Torcedor levou faixa de apoio ao goleiro Barbosa, considerado por alguns o grande culpado pela tragédia brasileira na Copa de 64 anos atrás

iG Minas Gerais | DANIEL OTTONI E GULHERME GUIMARÃES |

José Lopes fez questão de levar faixa em homenagem ao goleiro Barbosa para o estádio Mané Garrincha
GUILHERME GUIMARÃES - WEBREPÓRTER
José Lopes fez questão de levar faixa em homenagem ao goleiro Barbosa para o estádio Mané Garrincha

BRASÍLIA (DF). Maracanazo, Mineirazo, qual doeu mais, quem foi mais vilão, personagens da Copa de 1950 ou de 2014? Perguntas que os brasileiros vão fazer durante bastante tempo e, quem sabe, não vão encontrar respostas. Alguns até conseguem responder e defender os antigos jogadores. Caso do mineiro José Lopes, 47, morador da cidade de Bom Despacho.

Nas proximidades do estádio Mané Garrincha, em Brasília, onde a seleção brasileira enfrentará a Holanda no jogo que definirá o terceiro colocado do Mundial, neste sábado, José Lopes exibia com orgulho uma faixa.
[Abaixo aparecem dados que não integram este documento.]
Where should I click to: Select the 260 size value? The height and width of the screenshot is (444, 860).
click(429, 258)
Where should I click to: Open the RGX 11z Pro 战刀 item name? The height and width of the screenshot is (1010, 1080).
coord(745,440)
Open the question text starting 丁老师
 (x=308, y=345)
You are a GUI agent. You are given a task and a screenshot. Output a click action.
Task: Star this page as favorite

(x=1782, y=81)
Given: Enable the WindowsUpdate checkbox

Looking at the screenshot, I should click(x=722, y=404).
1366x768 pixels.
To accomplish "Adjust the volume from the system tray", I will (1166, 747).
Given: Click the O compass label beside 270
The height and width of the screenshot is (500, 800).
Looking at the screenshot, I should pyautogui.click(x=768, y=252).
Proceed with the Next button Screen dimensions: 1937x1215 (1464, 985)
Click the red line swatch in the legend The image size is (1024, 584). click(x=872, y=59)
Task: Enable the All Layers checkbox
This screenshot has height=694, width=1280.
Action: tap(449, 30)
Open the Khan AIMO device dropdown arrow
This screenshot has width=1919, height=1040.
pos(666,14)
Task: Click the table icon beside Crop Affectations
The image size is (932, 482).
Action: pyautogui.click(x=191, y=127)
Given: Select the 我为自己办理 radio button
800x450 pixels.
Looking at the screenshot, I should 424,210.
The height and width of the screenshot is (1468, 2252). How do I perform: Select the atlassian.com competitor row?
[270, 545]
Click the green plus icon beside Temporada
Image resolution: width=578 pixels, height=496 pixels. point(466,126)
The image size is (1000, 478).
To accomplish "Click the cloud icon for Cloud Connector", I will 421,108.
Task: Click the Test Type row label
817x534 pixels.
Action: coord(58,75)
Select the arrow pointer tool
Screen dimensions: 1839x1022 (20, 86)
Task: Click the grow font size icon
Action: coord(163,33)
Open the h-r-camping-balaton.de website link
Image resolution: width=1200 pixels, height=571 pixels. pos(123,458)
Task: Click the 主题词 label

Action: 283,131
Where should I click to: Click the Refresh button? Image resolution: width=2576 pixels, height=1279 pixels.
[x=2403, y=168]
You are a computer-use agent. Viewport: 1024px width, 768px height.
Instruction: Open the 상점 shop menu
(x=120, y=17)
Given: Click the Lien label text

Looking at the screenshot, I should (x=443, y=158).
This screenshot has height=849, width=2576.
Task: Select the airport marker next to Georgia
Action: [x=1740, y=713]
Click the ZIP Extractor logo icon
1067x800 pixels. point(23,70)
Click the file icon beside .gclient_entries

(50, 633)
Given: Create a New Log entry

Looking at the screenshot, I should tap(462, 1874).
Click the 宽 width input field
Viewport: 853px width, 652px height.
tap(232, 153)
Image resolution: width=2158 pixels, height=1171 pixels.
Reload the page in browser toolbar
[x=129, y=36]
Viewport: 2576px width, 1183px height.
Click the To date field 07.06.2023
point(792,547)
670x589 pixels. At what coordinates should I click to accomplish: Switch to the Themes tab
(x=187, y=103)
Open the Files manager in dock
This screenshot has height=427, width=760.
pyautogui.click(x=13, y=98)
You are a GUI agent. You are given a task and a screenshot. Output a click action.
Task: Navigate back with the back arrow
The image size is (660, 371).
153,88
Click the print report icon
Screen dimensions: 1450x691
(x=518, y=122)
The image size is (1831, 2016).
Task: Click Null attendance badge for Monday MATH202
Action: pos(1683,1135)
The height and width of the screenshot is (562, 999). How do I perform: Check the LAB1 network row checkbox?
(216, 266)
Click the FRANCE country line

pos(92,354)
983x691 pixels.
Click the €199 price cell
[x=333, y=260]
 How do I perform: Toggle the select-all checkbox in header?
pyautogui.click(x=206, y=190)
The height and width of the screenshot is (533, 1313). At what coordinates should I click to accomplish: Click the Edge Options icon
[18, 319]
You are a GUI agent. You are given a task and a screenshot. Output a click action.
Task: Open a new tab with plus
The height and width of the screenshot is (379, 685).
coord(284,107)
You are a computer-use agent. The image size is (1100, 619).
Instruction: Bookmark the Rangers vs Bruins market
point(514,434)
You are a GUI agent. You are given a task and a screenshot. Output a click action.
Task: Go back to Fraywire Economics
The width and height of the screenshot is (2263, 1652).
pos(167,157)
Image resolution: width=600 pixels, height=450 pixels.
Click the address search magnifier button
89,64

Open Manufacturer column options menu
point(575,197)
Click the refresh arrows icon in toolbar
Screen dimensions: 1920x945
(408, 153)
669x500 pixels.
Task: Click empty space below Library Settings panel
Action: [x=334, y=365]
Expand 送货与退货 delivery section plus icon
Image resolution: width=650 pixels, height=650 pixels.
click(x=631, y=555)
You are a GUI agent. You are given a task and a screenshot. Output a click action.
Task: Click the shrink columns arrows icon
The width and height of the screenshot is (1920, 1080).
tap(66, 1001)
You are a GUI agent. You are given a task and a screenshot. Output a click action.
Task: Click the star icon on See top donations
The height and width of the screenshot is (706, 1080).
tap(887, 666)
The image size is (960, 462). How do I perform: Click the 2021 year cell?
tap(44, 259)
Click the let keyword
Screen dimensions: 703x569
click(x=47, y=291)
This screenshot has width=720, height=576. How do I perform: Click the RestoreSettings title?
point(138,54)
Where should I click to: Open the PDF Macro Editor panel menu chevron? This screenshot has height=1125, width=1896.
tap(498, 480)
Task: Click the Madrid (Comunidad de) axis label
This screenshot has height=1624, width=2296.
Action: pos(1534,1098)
Nela os seguintes dizeres: “Barbosa-1950. Finalmente te deixarão descansar em paz...”.

“Ainda durante o jogo, quando vi o Brasil sendo massacrado por 7 a 1 pela Alemanha, o meu primeiro pensamento foi de que o Barbosa poderia estar vivo para ver o que aconteceu. Talvez ele se sentisse aliviado por não ficar marcado na história como o personagem da pior coisa que aconteceu com a seleção em Copas disputadas no Brasil”, comentou Lopes, que já escolhe os novos vilões.

“São vários os vilões. A começar pela CBF, pela forma como ela escolhe os técnicos. O que acontece dentro da entidade a gente não sabe. Sabemos que a primeira vista seria o Felipão o novo vilão. Ele é o responsável pelo esquema de jogo”, alfinetou.

Escolhendo o comandante como o personagem principal do Mineirazo, José Lopes espera que o treinador deixe o comando do Brasil para dar lugar a alguém com “novas ideias”.

“Não quero o Felipão dando continuidade. Tem muito nome para assumir, Tite, Marcelo Oliveira, pessoas que estudam e têm ideias novas, visões diferentes”, opinou.

Sobre o valor de um terceiro lugar em Copa do Mundo, a resposta era uma só. E direta:  “Um jogo atípico, para empatar e ser decidido em prorrogação. Partida que não tem valor algum, infelizmente”, concluiu.